The Beast and I stare at each other. For a long, long time. So that Vincent's blood dries on my arms and hands; I mean, I'm certainly not going to risk moving enough to wipe it off. That's the kind of vanity that gets people eaten.
You want to know how long this goes on? Not for seconds. Not for minutes. For hours. Hours.
Til the first light of dawn. You've got no damn idea how long that feels when your legs are asleep and there's nothing to do except stare into the eyes of some fickle hellbeast thing. I mean, you're terrified as well as bored. Plus, I mean, I'm no great spirit of love and charity, and I still don't like the guy, but I'm feeling motherly now (in a scary, occulty way) and I want to be sure Vincent was still in there. By every god, my feet are cold. Anyway, it's not like I can just walk back to camp. Turn my back on that Beast thing and try to walk away from it? Are you bloody well kidding me? No thanks, I don't have a death wish, I'm much too materialistic for that.

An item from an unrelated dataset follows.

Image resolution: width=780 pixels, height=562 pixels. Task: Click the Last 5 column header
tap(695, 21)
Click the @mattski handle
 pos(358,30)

When the edge of the sun pokes its nose out over the horizon, however, the Beast blinks and vanishes. Not in the big, dramatic, rain-of-blood nightmare he'd emerged from, earlier that night; he just sort of winks out like a star, and in his place, Vincent lies on the ground, no longer bloody, white skin stainless and pure, stretched so taut over bone. He is breathing slowly, evenly; I can see his chest rise and fall.
I'm not proud of what I do then. I'm really not. But look, I still don't like him, and he's obviously somehow fine. Fabulous-wonderful, but I'm not going to hang around and wait for him to wake up. It's dawn, so the woods are safer. Besides, the peaceful, serene smile on Vincent's sleeping face frankly just pisses me off. I just stood all night staring into the cold red eyes of certain, goryo-iffic doom. Come on, is there no justice in the world?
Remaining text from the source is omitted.